▶ Selected text
- - -
First appeared in Farmerphile, no. 12, April 2008
“Drunk without wine; sated without food; distraught; foodless and sleepless; a king beneath a humble cloak; a treasure within a ruin; not of air and earth; not of fire and water; a sea without bounds. He has a hundred moons and skies and suns. He is wise through universal truth—not a scholar from a book.”
The quote is from Mawlānā Jalāl-ad-Dīn Muhammad Rūmī, better known to English speakers as simply Rumi, the great Sufi poet and mystic. The quote itself, taken from Idries Shah’s The Sufis (Anchor Books, 1964), is said to be Rumi’s definition of a Sufi, and I cite it here as a point of reference, in particular for the last line: “He is wise through universal truth—not a scholar from a book.” I do this to point out a curiosity, a seeming contradiction. That is that Philip José Farmer, known far and wide for both his many fantastical novels and stories and his ravenous appetite for reading, would choose to include the subject of Sufism in a significant number of his writings. Farmer is an omnivore when it comes to knowledge, and it would not be an exaggeration to say that he has read more widely in a broader array of subjects than the vast majority of his peers in the science fiction writing world. Why then Sufism, a mystical discipline that in its very definition decries book learning? One might believe the question to be a straw dog, but consider that at least seven characters in Farmer’s fiction are Sufis, with several other characters, including one based on himself, either serving as disciples to Sufi masters or flirting with the idea of becoming disciples. Clearly something in Sufi doctrine appealed to Farmer, but what?
Farmer’s initial interest in Sufism probably emerged from his enthusiasm for the life and works of Sir Richard Francis Burton. In the essay “The Source of the River” (Pearls from Peoria, 2006), Farmer states that he conceived the idea of the Riverworld from reading John Kendrick Bangs’ A Houseboat on the River Styx during the same period in which he read Burton’s the Kasîdah. Farmer calls the Kasîdah “my second spark of inspiration.”
The Kasîdah, or A Lay of the Higher Law was first published in a private edition in 1880 and was attributed not to Burton but to Haji Abdu El-Yezdi, a fictional Sufi personality created by Burton. In a move reminiscent of Farmer’s own fictional-author trickery, Burton himself annotated the book under the initials F.B., which stood for Frank Baker, one of Burton’s old pseudonyms (see Fawn M. Brodie’s The Devil Drives: A Life of Sir Richard Burton, W.W. Norton & Co, 1967). Farmer would later go on to use Hajji Abdu El-Yezdi as one of his own characters, most notably in Escape from Loki, in which the Haj is revealed to be one of Doc Savage’s many expert tutors. Farmer must have liked the symmetry of the Man of Bronze
having been mentored by a Sufi, as the title of Lester Dent’s last Doc Savage novel, Up from Earth’s Center, is taken directly from Omar Khayyam’s famous poem, the Rubaiyat, which is said not be the celebration of hedonistic wine drinking that Fitzgerald’s translation makes it out to be but rather a Sufi parable for divine intoxication. Interestingly, Haji Abdu El-Yezdi also appears as the main character in Farmer’s unpublished and incomplete Lovecraftian fictional-author story “The Feaster from the Stars.” Even more interestingly, a certain Frank Baker also appears in the story.
- - -
▶ Given material
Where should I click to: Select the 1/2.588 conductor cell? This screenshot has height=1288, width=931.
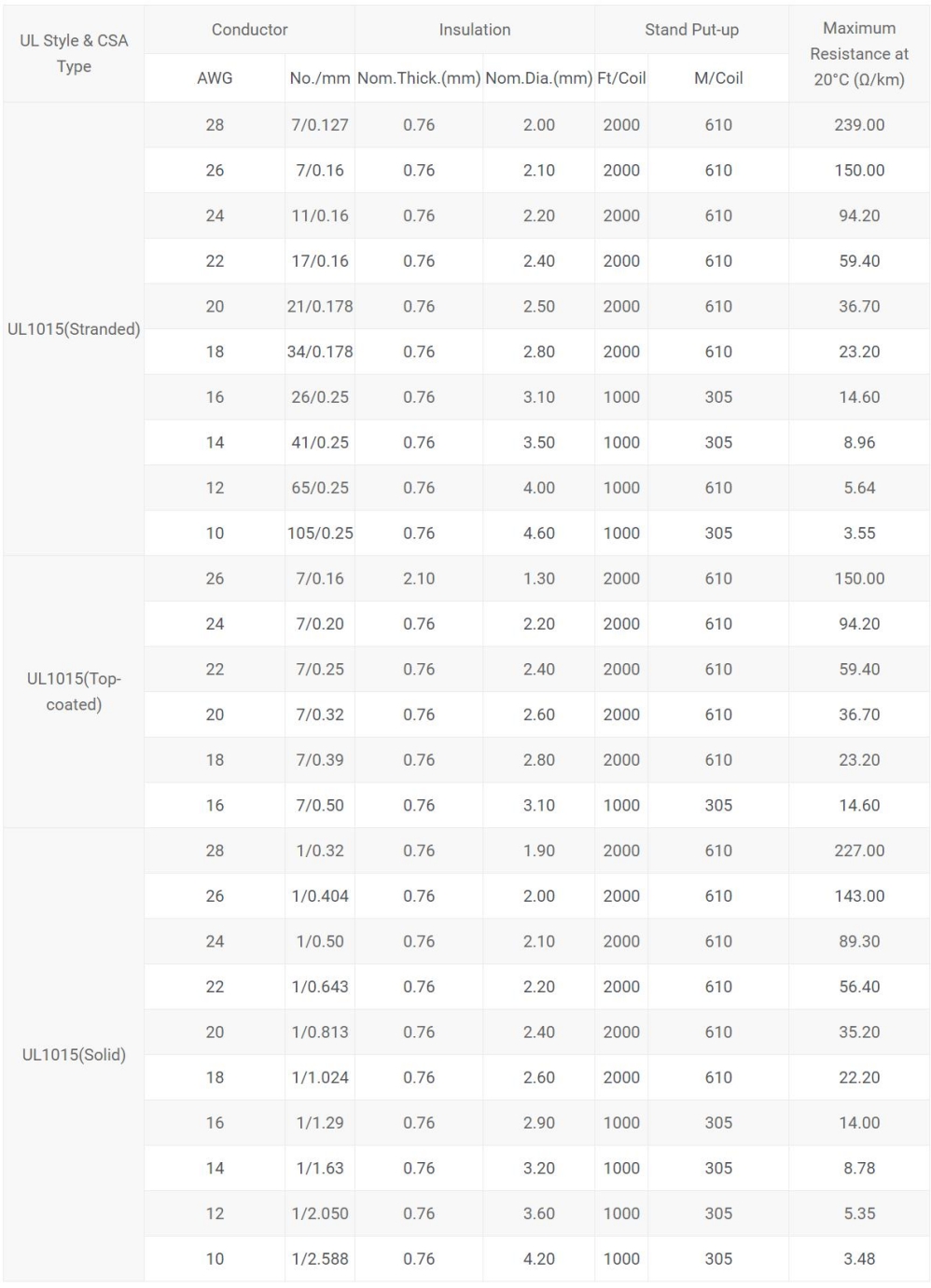click(x=320, y=1259)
- - -
▶ Prompt
Answer these about the text on Farmer and Sufism:
(a) Which book is the opening Rumi quote taken from?
(b) What does Farmer call the Kasîdah?
(c) In which Farmer book is Hajji Abdu El-Yezdi revealed as one of Doc Savage's tutors?
You won't need the lines above.

▶ Correct output
(a) Idries Shah's The Sufis (Anchor Books, 1964)
(b) "my second spark of inspiration"
(c) Escape from Loki